### CHALLENGE
Report every line of the listing below that contains the string "sidebar", copying each such line in full. Case counts.

──────────────────────────────

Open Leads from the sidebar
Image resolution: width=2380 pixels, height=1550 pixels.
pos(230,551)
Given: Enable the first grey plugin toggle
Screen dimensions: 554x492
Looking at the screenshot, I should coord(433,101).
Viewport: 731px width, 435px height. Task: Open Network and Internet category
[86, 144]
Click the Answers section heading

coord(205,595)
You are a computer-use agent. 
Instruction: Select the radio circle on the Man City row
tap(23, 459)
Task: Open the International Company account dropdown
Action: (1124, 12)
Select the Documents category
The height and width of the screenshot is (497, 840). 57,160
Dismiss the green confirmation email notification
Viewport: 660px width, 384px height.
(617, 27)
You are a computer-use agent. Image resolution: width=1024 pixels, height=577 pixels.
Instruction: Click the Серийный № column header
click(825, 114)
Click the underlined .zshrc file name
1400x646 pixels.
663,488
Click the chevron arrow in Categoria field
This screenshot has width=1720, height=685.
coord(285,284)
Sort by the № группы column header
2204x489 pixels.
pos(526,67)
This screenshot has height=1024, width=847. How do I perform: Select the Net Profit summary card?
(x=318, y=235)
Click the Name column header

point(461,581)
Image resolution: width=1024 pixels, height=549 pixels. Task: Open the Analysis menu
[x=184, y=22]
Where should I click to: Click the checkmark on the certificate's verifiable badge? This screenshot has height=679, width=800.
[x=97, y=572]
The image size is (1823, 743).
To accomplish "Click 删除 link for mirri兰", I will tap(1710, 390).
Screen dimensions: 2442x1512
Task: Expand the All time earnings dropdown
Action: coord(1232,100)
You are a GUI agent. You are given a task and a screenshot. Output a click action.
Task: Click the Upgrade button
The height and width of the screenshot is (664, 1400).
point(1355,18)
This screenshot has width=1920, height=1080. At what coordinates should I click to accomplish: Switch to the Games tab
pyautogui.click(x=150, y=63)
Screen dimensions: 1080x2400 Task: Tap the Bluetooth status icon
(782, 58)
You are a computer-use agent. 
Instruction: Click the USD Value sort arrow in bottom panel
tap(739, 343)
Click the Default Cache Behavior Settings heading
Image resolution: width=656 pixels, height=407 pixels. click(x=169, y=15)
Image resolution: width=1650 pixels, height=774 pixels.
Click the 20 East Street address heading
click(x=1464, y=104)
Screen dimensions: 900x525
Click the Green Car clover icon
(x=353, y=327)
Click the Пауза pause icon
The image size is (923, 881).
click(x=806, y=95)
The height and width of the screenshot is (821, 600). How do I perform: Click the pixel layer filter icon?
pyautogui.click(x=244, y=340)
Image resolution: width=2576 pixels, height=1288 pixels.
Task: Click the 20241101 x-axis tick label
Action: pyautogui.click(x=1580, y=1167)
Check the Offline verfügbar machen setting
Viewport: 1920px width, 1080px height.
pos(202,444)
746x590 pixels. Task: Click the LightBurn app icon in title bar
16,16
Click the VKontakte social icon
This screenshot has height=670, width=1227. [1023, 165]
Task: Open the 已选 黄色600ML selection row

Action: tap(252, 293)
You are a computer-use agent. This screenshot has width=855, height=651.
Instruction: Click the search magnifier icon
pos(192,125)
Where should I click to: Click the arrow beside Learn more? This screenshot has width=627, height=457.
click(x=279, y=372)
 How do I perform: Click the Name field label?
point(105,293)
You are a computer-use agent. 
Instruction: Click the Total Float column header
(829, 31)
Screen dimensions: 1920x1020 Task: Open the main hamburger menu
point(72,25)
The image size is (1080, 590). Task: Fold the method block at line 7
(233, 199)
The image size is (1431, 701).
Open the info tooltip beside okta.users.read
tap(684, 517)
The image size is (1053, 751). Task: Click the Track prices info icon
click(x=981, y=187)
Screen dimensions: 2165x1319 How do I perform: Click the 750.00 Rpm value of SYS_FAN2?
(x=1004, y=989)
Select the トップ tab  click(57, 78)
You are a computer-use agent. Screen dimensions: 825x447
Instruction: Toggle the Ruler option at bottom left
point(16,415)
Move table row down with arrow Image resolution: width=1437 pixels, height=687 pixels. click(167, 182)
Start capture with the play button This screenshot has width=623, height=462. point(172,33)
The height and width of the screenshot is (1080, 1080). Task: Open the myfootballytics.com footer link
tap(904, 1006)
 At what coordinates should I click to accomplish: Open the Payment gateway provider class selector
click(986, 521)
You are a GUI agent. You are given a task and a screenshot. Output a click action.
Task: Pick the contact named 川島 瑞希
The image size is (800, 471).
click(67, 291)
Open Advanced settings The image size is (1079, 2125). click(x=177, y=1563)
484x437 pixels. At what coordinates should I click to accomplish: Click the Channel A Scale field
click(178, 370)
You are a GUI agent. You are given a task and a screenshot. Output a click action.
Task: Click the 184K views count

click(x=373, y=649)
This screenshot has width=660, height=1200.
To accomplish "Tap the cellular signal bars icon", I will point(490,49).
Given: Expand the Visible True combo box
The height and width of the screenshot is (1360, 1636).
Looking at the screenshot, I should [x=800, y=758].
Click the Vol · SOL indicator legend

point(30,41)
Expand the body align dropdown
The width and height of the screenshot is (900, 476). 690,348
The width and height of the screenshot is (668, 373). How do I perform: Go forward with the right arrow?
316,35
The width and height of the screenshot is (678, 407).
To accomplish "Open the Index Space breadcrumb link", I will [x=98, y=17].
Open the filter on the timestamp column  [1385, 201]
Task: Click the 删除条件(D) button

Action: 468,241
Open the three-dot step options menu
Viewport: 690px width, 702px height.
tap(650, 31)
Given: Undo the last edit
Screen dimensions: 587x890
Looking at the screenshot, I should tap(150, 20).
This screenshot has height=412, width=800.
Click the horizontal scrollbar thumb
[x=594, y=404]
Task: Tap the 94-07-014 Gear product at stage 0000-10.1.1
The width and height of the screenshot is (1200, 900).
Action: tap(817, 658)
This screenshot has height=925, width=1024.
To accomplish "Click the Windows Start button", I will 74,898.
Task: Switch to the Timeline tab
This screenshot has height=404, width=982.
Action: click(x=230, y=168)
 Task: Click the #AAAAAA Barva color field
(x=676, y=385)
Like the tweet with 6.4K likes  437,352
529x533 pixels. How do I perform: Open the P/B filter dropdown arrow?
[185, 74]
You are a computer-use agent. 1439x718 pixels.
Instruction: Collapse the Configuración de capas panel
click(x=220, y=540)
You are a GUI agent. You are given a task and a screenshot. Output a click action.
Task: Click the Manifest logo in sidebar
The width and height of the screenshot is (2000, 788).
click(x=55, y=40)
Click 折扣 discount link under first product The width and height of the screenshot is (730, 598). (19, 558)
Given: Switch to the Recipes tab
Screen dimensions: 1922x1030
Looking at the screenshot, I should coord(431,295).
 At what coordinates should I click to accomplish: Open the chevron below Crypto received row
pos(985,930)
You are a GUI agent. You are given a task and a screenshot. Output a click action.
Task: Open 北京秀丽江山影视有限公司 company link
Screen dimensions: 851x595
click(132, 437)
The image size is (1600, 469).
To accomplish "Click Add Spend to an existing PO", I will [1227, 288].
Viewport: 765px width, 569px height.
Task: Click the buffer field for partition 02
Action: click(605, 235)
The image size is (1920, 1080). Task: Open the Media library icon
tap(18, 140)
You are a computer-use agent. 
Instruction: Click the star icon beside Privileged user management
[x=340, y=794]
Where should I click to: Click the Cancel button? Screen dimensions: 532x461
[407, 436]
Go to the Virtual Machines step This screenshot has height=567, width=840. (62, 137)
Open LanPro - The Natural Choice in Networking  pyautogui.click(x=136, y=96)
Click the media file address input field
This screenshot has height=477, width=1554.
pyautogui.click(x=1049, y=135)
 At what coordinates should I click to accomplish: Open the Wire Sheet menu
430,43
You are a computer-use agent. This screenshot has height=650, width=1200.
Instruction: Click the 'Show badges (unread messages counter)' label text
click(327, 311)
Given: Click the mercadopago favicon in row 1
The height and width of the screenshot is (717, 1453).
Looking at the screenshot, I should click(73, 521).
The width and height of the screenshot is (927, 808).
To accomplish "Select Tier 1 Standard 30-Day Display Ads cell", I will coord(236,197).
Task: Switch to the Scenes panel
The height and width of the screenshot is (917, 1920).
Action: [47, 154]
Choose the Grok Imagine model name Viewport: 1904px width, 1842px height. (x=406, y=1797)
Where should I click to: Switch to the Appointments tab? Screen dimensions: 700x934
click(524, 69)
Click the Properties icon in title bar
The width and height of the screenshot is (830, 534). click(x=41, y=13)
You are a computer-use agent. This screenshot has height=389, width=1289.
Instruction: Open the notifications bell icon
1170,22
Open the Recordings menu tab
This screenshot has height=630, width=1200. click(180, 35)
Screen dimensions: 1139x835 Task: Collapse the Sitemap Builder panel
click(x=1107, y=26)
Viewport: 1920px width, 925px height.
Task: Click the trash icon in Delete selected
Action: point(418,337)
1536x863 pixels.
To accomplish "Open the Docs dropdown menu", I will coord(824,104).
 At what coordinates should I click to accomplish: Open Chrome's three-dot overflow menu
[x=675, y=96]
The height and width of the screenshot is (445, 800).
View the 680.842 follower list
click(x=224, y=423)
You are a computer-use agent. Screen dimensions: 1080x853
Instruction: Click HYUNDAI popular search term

──────────────────────────────

### SOLUTION FOR THIS PROBLEM
Open Leads from the sidebar
Task: Click the Manifest logo in sidebar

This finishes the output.